I will be lurking less for the next 5 weeks; I am off to South Africa tomorrow, spending some time watching wild animals.
i know this is putting my house at risk of being burgled....so be it!


----------



## Ameriscot (Jul 23, 2015)

Enjoy your trip.  SA is beautiful! Love safaris. 

I wouldn't worry about your house.  Nobody knows where it is!

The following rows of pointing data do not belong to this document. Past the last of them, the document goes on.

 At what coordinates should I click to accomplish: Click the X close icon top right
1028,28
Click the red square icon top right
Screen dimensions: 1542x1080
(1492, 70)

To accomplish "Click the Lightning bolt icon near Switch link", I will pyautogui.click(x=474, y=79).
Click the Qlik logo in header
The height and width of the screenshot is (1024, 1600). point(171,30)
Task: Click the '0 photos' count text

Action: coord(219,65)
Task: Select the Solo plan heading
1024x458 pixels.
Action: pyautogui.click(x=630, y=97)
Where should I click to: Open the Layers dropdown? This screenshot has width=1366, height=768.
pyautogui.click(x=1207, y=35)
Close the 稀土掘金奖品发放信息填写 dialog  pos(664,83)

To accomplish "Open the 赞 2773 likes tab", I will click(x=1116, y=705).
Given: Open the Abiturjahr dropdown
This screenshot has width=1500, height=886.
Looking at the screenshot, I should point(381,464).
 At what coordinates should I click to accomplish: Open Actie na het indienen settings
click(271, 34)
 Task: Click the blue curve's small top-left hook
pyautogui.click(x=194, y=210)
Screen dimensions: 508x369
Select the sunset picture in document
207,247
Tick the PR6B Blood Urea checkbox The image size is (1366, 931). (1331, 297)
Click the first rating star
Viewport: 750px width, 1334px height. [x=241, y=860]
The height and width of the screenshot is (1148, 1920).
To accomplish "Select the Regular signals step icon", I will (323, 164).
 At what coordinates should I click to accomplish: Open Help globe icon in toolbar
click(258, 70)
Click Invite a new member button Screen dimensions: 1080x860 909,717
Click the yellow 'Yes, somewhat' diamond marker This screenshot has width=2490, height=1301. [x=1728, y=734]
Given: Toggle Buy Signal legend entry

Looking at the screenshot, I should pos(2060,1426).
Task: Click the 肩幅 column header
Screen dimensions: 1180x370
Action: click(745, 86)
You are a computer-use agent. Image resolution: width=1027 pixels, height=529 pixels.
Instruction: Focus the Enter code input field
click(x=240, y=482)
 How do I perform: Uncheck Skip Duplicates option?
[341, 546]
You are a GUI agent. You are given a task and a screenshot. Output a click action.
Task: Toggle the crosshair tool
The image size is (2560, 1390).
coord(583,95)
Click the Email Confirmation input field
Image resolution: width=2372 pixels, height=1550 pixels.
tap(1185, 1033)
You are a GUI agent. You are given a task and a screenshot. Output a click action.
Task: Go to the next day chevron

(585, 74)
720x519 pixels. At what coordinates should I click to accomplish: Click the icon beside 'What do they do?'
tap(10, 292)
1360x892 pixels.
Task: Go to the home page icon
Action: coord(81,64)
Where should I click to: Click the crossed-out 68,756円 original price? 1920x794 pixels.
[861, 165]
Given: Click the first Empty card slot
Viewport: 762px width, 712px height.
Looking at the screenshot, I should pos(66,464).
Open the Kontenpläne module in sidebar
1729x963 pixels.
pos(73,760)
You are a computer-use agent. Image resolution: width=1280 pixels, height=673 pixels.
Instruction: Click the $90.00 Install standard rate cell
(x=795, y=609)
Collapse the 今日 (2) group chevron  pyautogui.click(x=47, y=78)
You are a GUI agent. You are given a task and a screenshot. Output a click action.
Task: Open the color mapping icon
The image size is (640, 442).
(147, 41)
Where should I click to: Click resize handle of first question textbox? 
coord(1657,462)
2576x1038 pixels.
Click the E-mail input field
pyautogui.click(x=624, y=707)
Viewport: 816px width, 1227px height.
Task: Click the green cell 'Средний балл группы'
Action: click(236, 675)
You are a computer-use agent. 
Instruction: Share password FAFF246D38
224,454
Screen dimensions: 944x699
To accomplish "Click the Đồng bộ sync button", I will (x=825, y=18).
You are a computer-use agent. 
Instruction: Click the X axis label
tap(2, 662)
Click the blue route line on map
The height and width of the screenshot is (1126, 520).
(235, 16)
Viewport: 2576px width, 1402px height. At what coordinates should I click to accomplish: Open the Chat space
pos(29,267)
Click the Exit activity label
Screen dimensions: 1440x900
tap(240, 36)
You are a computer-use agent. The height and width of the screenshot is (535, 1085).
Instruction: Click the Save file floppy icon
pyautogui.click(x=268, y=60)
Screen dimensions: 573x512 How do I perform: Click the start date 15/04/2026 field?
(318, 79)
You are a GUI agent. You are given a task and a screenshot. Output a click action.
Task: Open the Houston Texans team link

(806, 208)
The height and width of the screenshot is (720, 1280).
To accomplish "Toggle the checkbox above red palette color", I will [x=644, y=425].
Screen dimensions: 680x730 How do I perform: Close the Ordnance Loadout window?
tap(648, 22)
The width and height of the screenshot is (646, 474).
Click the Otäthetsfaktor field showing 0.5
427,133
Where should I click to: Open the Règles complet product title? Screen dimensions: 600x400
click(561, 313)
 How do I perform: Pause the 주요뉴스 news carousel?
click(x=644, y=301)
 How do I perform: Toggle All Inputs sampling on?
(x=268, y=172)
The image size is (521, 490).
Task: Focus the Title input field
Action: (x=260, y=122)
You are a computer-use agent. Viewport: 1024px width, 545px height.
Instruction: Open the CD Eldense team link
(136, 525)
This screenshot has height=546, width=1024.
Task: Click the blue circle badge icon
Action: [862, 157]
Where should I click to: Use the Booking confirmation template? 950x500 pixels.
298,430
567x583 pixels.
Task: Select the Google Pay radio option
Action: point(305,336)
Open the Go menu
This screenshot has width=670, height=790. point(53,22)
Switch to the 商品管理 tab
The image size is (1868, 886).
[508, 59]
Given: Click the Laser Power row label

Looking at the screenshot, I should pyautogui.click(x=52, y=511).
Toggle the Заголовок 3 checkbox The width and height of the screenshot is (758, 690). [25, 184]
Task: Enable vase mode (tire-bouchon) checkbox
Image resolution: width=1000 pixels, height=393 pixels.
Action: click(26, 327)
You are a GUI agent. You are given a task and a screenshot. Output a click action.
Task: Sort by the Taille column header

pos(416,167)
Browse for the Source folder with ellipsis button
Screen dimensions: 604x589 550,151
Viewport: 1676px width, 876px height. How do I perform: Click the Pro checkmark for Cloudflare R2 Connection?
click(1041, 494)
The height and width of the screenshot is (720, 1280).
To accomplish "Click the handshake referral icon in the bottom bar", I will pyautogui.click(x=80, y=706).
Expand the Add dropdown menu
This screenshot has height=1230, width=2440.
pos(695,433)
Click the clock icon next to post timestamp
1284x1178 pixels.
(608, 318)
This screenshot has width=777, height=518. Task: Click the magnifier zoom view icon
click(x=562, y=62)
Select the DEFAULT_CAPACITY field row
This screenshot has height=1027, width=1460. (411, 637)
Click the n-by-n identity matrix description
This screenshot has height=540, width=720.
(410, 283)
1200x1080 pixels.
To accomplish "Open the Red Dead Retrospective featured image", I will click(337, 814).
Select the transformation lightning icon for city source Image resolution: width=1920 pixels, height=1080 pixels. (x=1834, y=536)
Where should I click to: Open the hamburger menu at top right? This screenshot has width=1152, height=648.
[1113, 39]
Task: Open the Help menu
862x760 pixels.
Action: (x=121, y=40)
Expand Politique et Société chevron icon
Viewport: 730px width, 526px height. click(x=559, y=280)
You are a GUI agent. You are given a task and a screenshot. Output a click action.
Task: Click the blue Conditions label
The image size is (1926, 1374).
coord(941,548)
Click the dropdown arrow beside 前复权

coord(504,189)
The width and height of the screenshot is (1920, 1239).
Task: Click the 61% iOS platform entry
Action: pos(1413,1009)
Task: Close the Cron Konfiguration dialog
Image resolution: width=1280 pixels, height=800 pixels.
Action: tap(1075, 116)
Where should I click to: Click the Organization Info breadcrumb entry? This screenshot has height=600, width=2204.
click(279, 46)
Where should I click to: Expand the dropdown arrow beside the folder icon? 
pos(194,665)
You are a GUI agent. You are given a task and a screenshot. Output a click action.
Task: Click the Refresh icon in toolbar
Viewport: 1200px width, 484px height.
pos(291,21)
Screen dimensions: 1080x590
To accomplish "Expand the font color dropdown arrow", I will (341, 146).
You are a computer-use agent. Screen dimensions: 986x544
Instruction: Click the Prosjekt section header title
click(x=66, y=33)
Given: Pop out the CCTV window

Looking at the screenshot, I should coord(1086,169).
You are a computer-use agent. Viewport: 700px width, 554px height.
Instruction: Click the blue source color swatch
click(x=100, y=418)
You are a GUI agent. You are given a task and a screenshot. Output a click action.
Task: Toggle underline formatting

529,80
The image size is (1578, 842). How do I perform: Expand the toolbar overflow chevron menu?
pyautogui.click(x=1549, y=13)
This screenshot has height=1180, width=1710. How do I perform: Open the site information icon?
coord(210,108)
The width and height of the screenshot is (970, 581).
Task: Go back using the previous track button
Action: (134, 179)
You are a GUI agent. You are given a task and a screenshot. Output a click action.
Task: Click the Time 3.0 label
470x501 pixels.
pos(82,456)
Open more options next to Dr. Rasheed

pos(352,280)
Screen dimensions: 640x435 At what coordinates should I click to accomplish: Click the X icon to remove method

Oh, and we are expecting photos when you return.


----------



## AZ Jim (Jul 23, 2015)

Take your cam and video but leave your guns at home.  Have fun Viv...


----------



## Vivjen (Jul 23, 2015)

Not that keen on photos....I just watch!
i am staying on a private game reserve...I have been before...with 3 days in the Kruger...so I can wake up and say hello to the hippos....can't wait!
wi-fi is very intermittent...


----------



## Ameriscot (Jul 23, 2015)

Vivjen said:


> Not that keen on photos....I just watch!
> i am staying on a private game reserve...I have been before...with 3 days in the Kruger...so I can wake up and say hello to the hippos....can't wait!
> wi-fi is very intermittent...



Just watch out.  The hippos charge when scared!  Dawn game walks are my favourite way to see wildlife.


----------



## Vivjen (Jul 23, 2015)

We are 20 feet up, and the other side of the river....when I said hello to the hippos before, they always replied!
seriously, it is a magical place..


----------



## Ameriscot (Jul 23, 2015)

Vivjen said:


> We are 20 feet up, and the other side of the river....when I said hello to the hippos before, they always replied!
> seriously, it is a magical place..



Wonderful!  I went to SA for a wedding and never went to a game reserve, but went to many in Uganda.


----------



## SeaBreeze (Jul 23, 2015)

Sounds exciting Vivjen, have a wonderful and safe vacation!


----------



## Vivjen (Jul 23, 2015)

Thanks all....I can't wait!


----------



## Pam (Jul 23, 2015)

Have a great time!


----------



## Ameriscot (Jul 23, 2015)

Have a good trip!  Which airline?


----------



## Vivjen (Jul 23, 2015)

British Airways...


----------



## Ameriscot (Jul 23, 2015)

Bon voyage!


----------



## Vivjen (Jul 23, 2015)

Thanks!


----------



## Glinda (Jul 23, 2015)

Have fun, Vivjen!


----------



## Shalimar (Jul 23, 2015)

Have a wonderful vacation Vivjen!


----------